EXERCISE BRIEF: Find all lines with the word "Task" in the material, then copy them.

+++

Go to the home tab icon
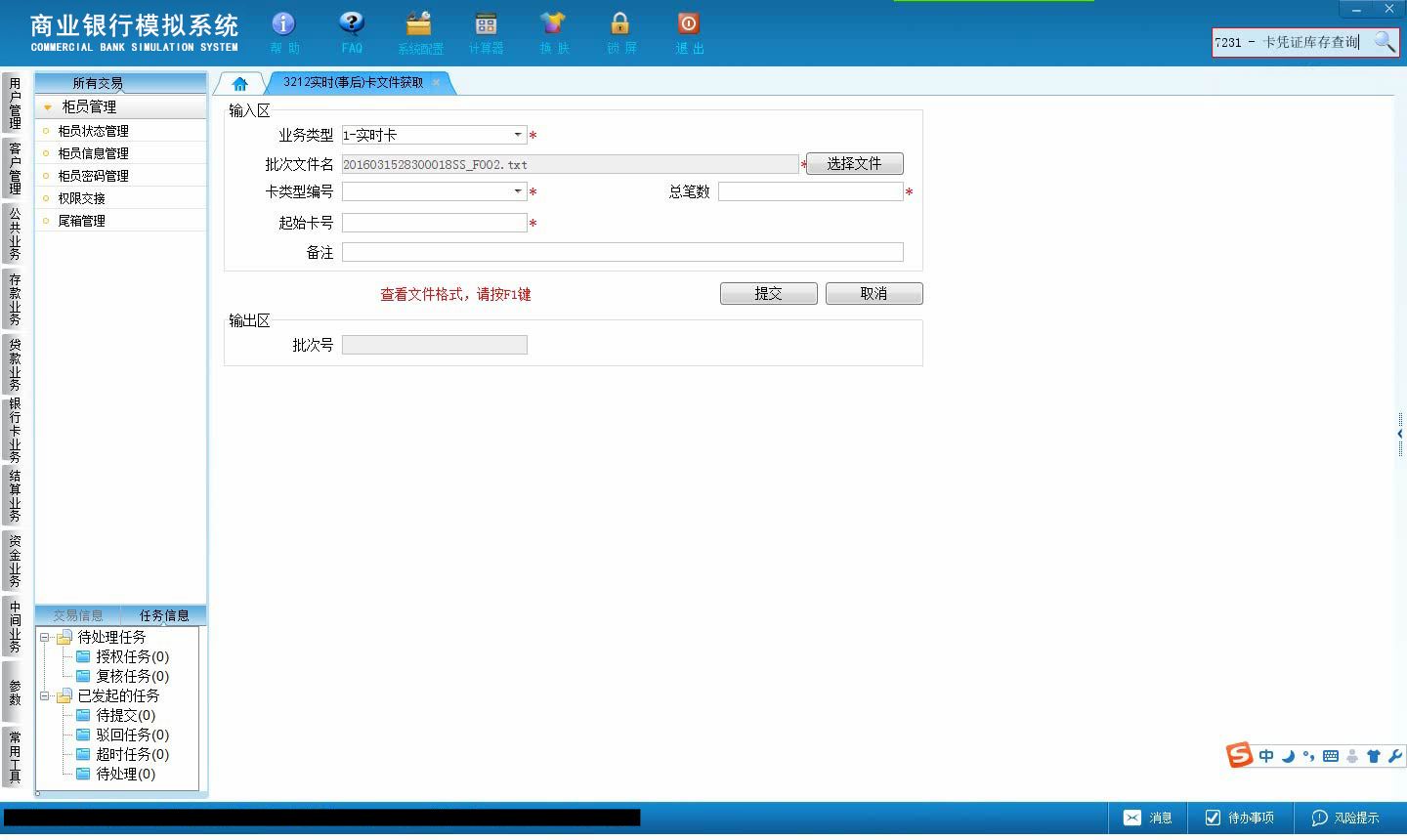1407x840 pixels. pyautogui.click(x=240, y=84)
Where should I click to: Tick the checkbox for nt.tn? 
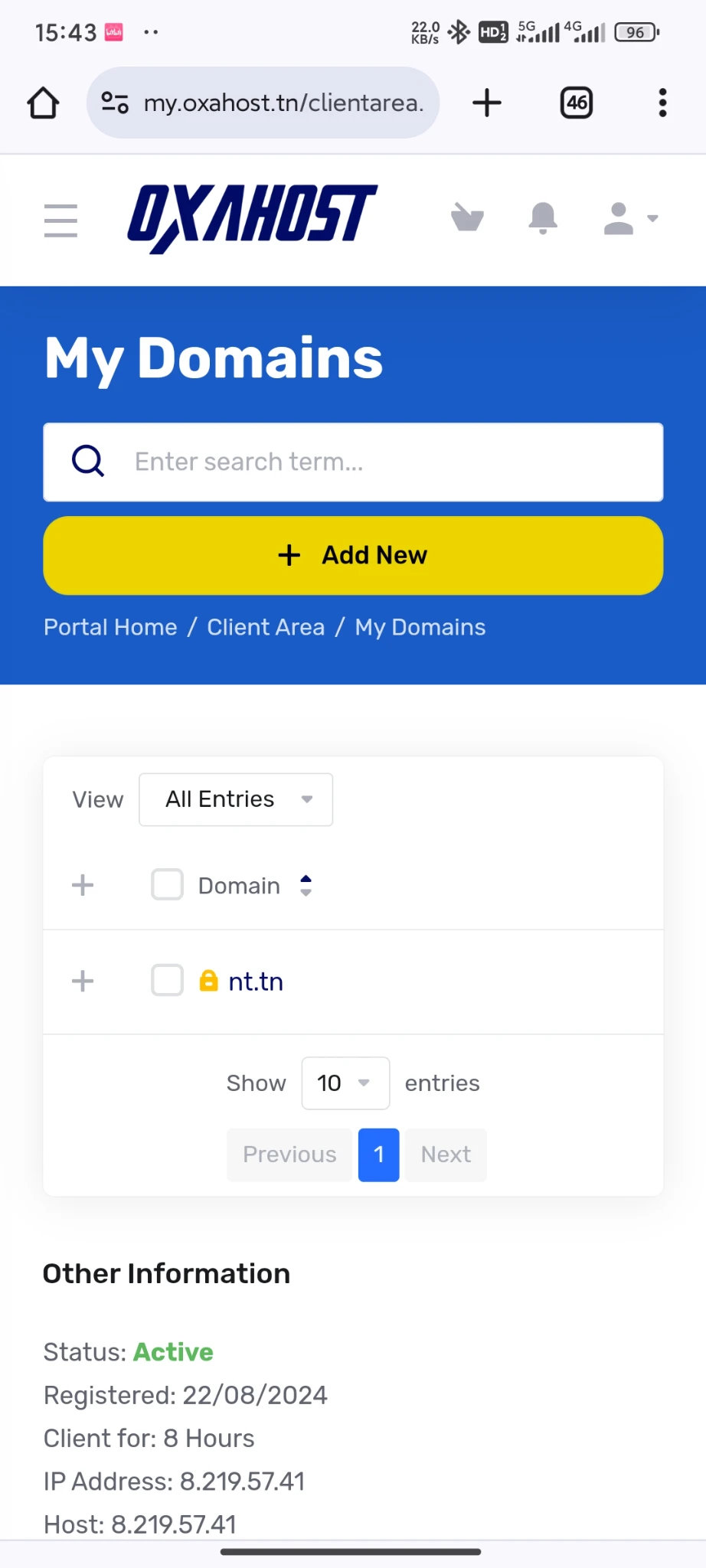point(167,981)
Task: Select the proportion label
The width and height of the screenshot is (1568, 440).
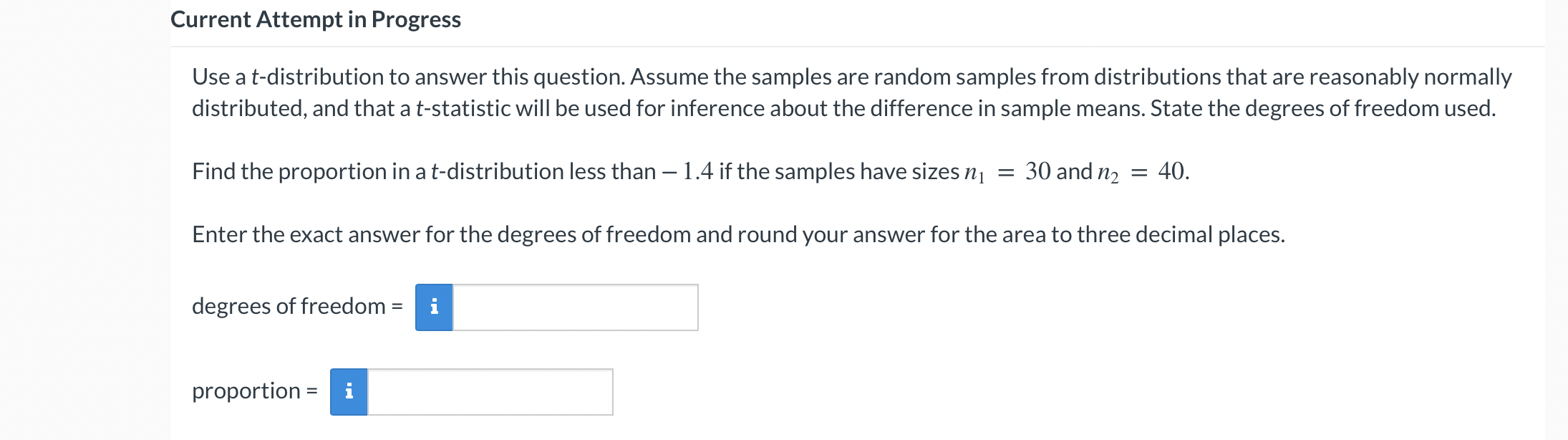Action: click(x=252, y=391)

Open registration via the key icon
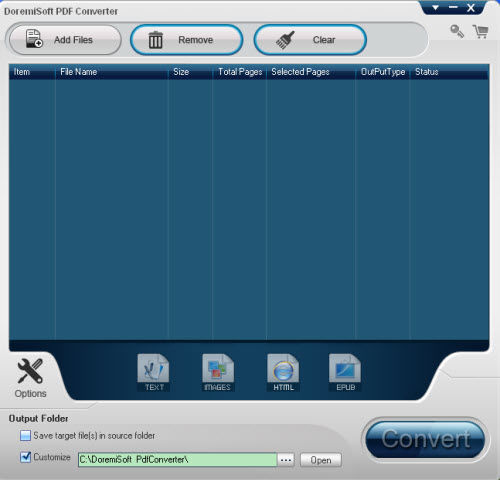[x=457, y=32]
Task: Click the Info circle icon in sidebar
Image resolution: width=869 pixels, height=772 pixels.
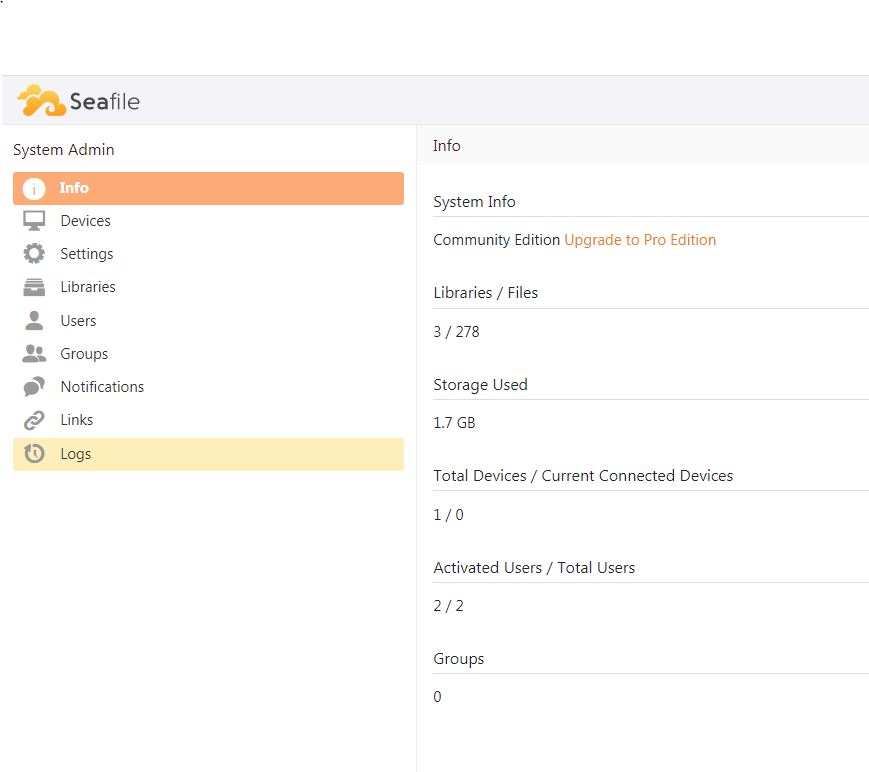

+++

REPLY TO THE EXERCISE:
Task: Select the proportion label
Task: Click the Info circle icon in sidebar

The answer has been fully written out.